**Exercise objective**
Lines in the records below that contain the word "author" must each be copied.

**Saved entries**

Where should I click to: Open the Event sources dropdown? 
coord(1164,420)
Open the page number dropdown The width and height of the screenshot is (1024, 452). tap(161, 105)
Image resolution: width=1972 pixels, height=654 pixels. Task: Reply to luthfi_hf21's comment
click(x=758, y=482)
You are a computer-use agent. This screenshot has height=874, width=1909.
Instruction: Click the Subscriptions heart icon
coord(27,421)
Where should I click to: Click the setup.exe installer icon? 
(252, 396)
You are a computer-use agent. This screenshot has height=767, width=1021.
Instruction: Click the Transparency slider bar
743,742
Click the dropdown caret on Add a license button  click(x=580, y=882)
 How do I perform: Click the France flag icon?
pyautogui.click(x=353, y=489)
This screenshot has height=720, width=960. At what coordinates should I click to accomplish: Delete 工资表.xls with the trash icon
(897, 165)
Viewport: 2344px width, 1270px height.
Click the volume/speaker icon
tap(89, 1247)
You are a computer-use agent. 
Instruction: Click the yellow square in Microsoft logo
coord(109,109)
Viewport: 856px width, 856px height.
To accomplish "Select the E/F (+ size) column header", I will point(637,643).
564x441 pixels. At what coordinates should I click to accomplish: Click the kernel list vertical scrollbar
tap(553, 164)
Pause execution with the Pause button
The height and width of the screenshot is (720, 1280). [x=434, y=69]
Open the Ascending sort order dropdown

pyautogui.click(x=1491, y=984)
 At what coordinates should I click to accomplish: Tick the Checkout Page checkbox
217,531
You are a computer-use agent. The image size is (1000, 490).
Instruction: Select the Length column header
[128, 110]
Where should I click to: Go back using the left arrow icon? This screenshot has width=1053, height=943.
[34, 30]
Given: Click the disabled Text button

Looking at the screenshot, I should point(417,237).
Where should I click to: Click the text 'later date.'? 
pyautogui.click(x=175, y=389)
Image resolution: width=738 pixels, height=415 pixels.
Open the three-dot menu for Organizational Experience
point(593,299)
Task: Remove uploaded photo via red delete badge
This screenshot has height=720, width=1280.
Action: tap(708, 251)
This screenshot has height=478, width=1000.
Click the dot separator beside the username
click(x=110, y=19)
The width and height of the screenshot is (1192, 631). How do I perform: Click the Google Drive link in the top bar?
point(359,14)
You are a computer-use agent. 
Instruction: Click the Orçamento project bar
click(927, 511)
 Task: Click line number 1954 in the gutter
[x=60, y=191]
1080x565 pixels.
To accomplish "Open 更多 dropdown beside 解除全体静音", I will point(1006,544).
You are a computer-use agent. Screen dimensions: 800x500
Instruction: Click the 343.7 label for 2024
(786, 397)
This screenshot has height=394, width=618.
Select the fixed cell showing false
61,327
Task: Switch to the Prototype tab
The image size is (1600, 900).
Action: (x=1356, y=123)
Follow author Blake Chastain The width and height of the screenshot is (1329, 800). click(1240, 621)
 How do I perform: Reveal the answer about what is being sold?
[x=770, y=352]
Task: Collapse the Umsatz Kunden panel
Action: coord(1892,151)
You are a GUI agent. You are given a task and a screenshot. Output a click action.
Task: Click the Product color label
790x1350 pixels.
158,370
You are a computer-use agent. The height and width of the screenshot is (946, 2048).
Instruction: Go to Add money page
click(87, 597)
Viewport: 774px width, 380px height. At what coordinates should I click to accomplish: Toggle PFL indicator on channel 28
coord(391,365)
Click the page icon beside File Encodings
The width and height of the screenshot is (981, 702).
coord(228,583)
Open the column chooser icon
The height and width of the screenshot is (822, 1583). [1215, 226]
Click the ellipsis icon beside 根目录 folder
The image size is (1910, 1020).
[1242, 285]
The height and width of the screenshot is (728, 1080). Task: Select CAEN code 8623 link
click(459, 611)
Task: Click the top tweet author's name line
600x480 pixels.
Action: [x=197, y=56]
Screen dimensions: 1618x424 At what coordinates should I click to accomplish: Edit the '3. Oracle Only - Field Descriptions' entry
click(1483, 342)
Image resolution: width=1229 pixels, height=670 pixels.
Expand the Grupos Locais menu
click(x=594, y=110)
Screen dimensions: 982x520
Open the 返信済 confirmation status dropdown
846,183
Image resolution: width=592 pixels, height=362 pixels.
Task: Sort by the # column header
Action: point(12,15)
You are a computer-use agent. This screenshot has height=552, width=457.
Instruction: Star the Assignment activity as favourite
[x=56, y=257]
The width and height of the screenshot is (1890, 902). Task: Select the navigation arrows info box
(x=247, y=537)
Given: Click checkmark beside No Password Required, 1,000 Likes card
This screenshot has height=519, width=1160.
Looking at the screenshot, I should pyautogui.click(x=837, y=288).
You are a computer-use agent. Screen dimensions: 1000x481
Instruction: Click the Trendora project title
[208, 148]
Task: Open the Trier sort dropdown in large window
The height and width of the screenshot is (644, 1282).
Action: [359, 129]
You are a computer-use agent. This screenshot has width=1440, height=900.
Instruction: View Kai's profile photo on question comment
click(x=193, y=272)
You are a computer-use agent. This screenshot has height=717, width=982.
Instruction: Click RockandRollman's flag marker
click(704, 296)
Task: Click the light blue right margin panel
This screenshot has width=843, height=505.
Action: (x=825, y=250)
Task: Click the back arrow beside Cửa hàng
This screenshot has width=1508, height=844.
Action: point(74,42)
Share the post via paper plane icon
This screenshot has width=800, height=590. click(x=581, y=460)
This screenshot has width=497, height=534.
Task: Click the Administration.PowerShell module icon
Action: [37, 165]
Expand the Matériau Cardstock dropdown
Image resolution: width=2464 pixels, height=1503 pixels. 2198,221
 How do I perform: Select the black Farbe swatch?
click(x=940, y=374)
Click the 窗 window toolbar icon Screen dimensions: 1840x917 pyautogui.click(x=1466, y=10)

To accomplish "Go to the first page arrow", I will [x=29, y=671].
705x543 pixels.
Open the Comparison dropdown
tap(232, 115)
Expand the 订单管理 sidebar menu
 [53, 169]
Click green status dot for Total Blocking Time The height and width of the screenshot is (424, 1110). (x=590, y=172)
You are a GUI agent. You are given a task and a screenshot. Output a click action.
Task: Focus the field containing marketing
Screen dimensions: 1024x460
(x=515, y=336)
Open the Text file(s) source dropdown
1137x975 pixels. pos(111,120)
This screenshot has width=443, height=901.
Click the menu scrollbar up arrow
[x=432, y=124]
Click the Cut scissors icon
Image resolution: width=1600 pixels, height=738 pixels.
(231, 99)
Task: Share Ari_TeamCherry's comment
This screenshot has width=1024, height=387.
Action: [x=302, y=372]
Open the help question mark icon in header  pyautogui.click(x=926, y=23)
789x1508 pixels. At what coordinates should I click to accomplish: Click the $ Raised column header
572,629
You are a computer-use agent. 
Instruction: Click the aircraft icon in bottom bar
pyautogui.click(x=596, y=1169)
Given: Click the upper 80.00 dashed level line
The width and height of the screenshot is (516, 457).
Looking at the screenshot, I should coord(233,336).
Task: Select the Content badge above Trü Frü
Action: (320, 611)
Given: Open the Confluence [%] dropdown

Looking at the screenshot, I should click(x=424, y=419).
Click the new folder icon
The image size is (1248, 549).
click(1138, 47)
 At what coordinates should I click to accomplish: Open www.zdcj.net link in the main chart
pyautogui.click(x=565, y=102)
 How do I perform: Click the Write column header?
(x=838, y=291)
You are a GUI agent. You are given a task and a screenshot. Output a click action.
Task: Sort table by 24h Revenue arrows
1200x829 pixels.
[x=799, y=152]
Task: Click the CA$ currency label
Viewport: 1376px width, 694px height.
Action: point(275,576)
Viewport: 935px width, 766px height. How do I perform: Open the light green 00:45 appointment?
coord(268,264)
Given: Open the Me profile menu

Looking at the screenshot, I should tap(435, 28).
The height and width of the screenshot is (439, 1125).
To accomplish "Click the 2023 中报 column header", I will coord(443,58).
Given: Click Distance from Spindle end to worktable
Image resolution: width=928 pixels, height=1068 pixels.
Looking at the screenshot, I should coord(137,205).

**Written solution**
Follow author Blake Chastain The width and height of the screenshot is (1329, 800). click(1240, 621)
Task: Click the top tweet author's name line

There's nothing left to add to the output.